Translating the growing volumes of proteomics mass spectrometry data into reusable evidence of the occurrence and provenance of proteomics events requires the development of novel algorithms and community-scale computational workflows. MassIVE (http://massive.ucsd.edu) proposes to address this challenge in three stages. First, systematic annotation of human proteomics big data requires automated reanalysis of all public data using open source workflows with detailed records of search parameters and of individual Peptide Spectrum Matches (PSMs). As such, our large-scale reanalysis of tens of terabytes of human data has now increased the total number of proper public PSMs by over 10-fold to over 320 million PSMs whose coverage includes over 95 Second, proper synthesis of community-scale search results into a reusable knowledge base (KB) requires scalable workflows imposing strict statistical controls. Our MassIVE-KB spectral library has thus properly assembled 2+ million precursors from over 1.5 million peptides covering over 6.2 million amino acids in the human proteome, all of which at least double the numbers covered by the popular NIST spectral libraries.

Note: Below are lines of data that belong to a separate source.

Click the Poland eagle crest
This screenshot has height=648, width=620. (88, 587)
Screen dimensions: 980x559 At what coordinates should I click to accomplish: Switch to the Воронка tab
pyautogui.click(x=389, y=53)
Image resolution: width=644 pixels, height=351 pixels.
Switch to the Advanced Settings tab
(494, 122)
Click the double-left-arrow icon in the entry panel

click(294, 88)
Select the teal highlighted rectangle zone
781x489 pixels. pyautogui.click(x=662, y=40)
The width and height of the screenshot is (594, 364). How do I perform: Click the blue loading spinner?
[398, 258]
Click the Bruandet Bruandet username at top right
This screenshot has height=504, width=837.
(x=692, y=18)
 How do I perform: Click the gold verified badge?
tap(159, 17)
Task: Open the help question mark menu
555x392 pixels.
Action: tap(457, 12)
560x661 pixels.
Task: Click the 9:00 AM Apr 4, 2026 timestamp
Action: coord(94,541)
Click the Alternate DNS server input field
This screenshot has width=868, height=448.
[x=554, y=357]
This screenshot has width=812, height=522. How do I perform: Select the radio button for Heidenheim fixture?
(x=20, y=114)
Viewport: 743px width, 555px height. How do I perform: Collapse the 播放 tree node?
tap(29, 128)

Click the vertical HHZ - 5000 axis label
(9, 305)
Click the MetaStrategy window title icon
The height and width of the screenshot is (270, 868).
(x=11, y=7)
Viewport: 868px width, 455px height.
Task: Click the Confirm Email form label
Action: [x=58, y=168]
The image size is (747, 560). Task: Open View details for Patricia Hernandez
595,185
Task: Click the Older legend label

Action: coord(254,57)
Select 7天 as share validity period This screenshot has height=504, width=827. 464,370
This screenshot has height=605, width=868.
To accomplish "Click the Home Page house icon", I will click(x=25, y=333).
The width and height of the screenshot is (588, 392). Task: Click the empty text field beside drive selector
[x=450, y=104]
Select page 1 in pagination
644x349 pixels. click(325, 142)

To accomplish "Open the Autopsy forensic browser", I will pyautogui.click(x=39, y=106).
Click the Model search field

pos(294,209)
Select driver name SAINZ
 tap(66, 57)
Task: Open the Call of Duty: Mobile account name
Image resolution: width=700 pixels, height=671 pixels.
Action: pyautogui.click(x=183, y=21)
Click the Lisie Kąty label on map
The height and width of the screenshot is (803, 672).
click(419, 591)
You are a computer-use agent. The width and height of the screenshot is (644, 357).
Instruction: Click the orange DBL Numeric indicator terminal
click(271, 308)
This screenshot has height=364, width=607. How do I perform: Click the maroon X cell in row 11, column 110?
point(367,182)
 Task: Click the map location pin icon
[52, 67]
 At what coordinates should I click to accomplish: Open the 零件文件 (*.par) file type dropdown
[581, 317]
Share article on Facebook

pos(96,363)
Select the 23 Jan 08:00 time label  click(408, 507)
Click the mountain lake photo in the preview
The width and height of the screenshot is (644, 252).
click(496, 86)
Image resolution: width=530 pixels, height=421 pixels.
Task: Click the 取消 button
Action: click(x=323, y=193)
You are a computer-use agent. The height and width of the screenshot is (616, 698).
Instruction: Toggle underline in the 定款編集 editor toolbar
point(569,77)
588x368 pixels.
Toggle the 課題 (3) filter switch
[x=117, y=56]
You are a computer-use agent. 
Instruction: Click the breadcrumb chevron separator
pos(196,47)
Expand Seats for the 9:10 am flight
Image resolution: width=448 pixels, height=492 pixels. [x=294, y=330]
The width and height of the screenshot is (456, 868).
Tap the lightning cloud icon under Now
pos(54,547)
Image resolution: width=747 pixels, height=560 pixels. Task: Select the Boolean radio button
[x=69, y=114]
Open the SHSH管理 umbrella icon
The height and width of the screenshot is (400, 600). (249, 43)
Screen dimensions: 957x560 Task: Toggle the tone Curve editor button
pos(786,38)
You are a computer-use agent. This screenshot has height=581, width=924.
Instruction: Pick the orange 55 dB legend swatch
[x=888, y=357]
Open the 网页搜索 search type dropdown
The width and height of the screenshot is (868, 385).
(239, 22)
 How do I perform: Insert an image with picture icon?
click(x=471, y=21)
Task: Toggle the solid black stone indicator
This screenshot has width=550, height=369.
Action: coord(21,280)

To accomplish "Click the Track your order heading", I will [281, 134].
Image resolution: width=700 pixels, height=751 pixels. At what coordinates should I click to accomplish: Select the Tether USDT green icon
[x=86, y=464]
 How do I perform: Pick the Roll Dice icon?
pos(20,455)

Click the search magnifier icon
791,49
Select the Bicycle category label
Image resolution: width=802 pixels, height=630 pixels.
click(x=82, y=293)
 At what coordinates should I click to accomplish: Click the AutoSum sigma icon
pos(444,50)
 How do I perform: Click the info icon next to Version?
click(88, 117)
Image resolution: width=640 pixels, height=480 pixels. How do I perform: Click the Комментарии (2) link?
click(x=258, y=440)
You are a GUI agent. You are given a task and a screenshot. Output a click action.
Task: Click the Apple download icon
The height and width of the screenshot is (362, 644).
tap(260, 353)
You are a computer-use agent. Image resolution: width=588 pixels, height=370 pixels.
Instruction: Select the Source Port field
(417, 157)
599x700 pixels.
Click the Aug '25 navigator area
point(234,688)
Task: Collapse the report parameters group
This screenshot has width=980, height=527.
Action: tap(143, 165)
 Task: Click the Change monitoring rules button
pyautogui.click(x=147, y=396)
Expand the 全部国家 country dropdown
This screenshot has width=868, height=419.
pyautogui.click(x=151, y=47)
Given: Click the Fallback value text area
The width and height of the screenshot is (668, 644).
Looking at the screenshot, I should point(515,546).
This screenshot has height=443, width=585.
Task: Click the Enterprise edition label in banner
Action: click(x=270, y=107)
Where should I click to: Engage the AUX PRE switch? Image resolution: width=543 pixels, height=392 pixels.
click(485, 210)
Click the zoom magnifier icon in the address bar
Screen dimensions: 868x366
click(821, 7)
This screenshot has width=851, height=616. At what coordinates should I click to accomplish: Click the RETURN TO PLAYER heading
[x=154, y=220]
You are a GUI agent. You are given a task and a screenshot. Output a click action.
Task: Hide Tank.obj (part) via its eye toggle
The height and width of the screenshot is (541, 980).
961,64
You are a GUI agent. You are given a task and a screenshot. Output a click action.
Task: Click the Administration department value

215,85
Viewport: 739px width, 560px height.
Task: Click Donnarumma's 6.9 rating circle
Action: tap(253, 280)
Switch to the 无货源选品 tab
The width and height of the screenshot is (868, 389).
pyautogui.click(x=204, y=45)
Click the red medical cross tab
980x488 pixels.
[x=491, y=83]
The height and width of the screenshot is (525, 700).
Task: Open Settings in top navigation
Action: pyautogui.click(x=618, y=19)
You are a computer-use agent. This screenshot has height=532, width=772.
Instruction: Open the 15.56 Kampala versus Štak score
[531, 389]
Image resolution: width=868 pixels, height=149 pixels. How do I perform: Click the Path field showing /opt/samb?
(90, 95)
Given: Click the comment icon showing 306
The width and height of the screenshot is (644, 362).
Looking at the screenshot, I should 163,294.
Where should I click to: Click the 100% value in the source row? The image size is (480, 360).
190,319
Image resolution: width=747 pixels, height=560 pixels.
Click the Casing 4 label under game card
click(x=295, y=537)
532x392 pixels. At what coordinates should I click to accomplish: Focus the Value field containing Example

Moreover, MassIVE-KB detects 723 novel proteins (PE 2-5) for a total of 16,852 proteins observed in non-synthetic LCMS runs and 19,610 total proteins when including the recent ProteomeTools data. Third, we show how advanced identification algorithms combine with public data to reveal dozens of unexpected putative modifications supported by multiple highly-correlated spectra. These show that protein regions can be observed in over 100 different variants with various combinations of post-translational modifications and cleavage events, thus suggesting that current coverage of proteome diversity (at 1.3 variants per protein region) is far below what is observable in experimental data.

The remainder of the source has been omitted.